2) Spread 1/2 cup of enchilada sauce in the bottom of a 9x13 inch casserole dish. Dividing evenly, roll up the mushroom mixture and a sprinkle of cheese in a tortilla. Place seam down in the casserole dish. Repeat until all mushroom mixture and tortillas are used. Top with the remaining enchilada sauce and sprinkle with remaining cheese.
3) Bake until the sauce is bubbling and the cheese has melted, 15 to 20 minutes.

Review: I loved the flavor of this dish. The potatoes were an unexpected item in enchiladas, but worked really well. However, this was incredibly dry. The original recipe called for dried mushrooms that soaked in water and using some of the soaking water in the skillet. I prefer fresh mushrooms. I'm not sure if adding some water to the skillet would have helped, or if I should have just used more enchilada sauce. This will need some tinkering, for sure.

Adapted from:

Sunday, January 18, 2015

Citrus Scented Wine Cake with Fresh Berries

1 1/2 cups gluten free flour
3/4 tsp xanthan gum
2 Tbs King Arthur Flour cake enhancer
1 tsp baking powder
1/4 tsp salt
2/3 cup extra virgin olive oil
1/3 cup sweet dessert wine, such as Moscato, Marsala or Muscat
1/3 cup fresh orange juice
4 large eggs
1 cup sugar
2 pt fresh berries
2 Tbs powdered sugar

1) Preheat oven to 350F. Coat 9x13 inch cake pan lightly with oil.
2) In a small bowl, whisk together the flour, xanthan gum, cake enhancer, baking powder and salt.
3) In a different small bowl, whisk together the olive oil, wine and orange juice.
4) In a large bowl, beat the eggs and sugar with an electric mixer for 4 minutes, or until pale yellow and tripled in volume. Add half of dry ingredients and mix on low speed until blended. Add half of olive oil mixture and mix to blend. Repeat with remaining dry ingredients and olive oil mixture.
5) Let the batter sit for 10 minutes and then gently mix in berries.
6) Pour batter into prepared pan. Bake 50 minutes, or until center is 210F. Cool completely, then dust with powdered sugar.

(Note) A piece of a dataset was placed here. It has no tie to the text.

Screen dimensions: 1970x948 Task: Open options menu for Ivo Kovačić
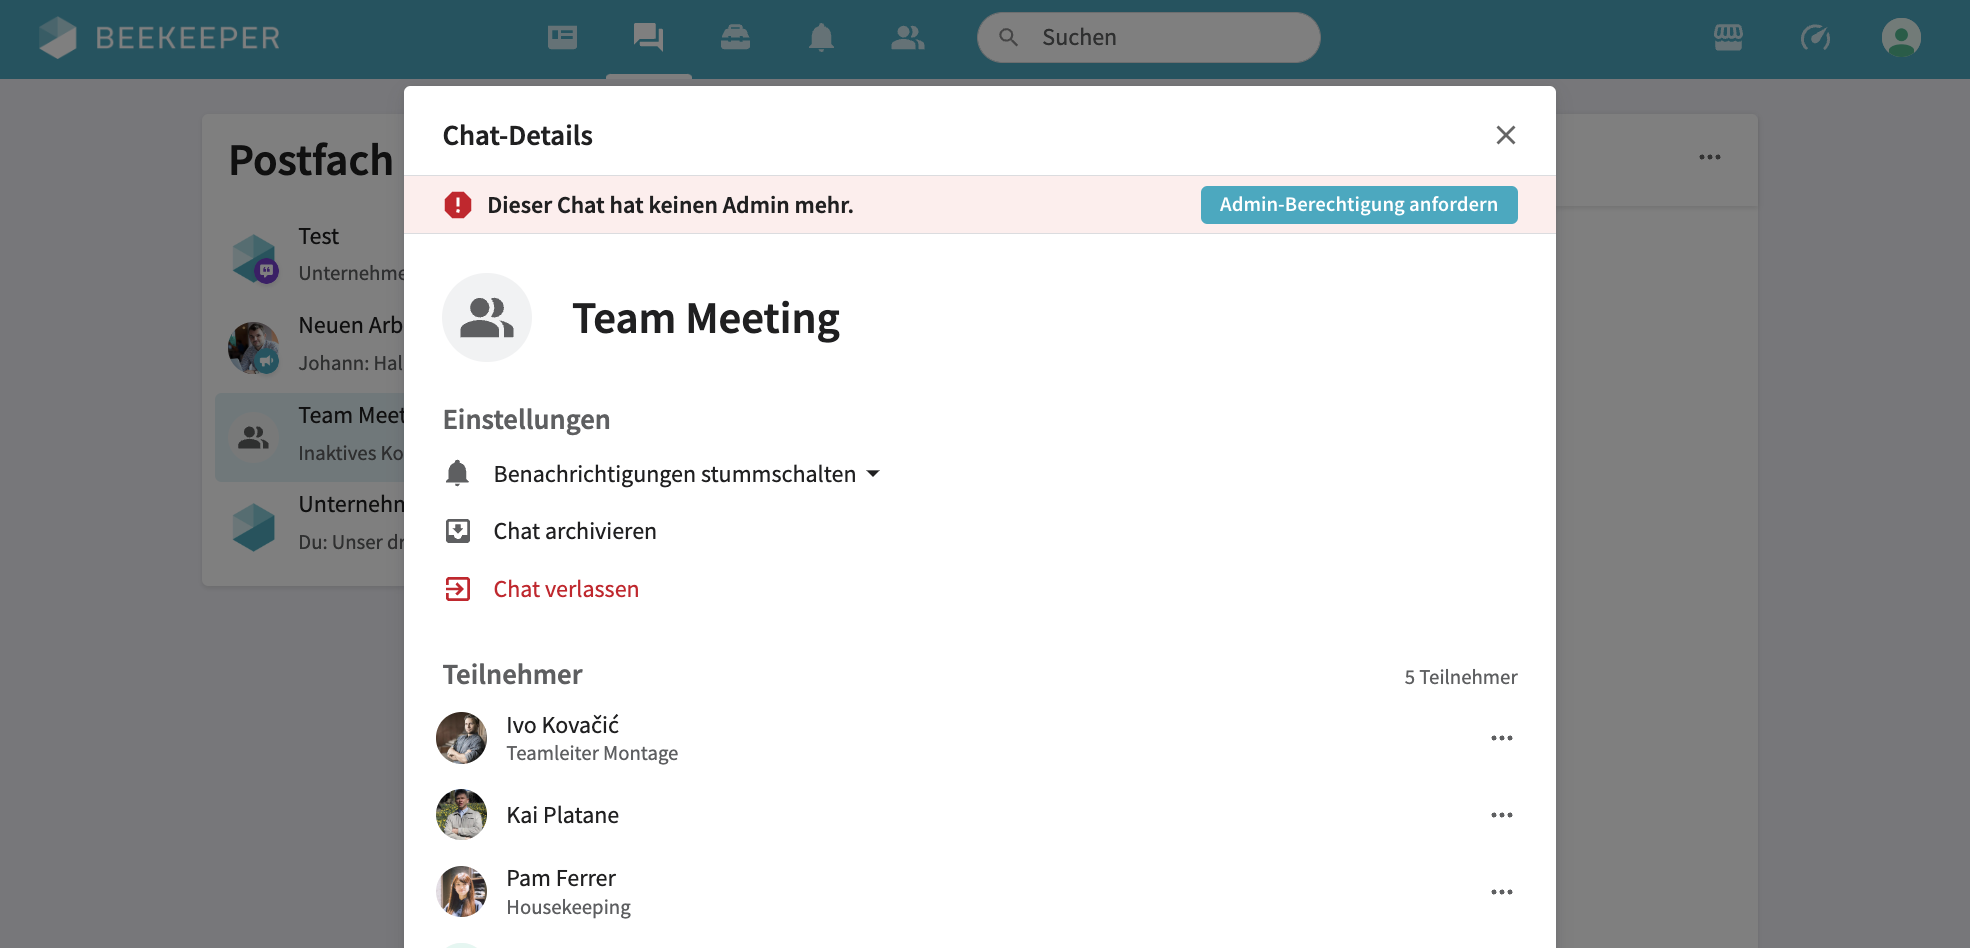tap(1501, 738)
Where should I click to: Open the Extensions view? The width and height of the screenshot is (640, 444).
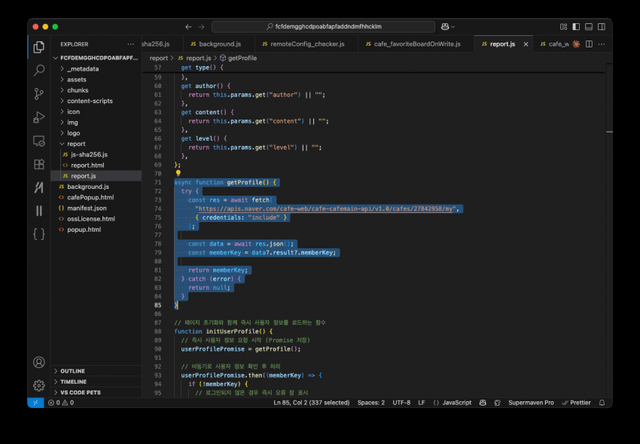point(39,164)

Review: I've had this recipe for almost three years. Each week it tempts me as I flip through my pile of clipped recipes. I decided to treat myself and finally make it. Unfortunately, after buying 2 pints of berries (blueberry & blackberry), I read the instructions and it said to serve the cake with berries. Ugh. Berries rot in the fridge so quickly, so I was reluctant to do that. I tossed them into the cake and they sunk to the bottom and burst. Remembering a class I took, I should have let the batter sit for 10 minutes before mixing in the berries. This helps the xanthan gum bind itself up and makes it able to suspend mixed-in items. Now, back to the flavor. This was pretty delicious. It was light, airy and had a subtle citrus/moscato flavor. It also had a strong olive oil flavor. Bummer. I'd recommend trying vegetable oil next time.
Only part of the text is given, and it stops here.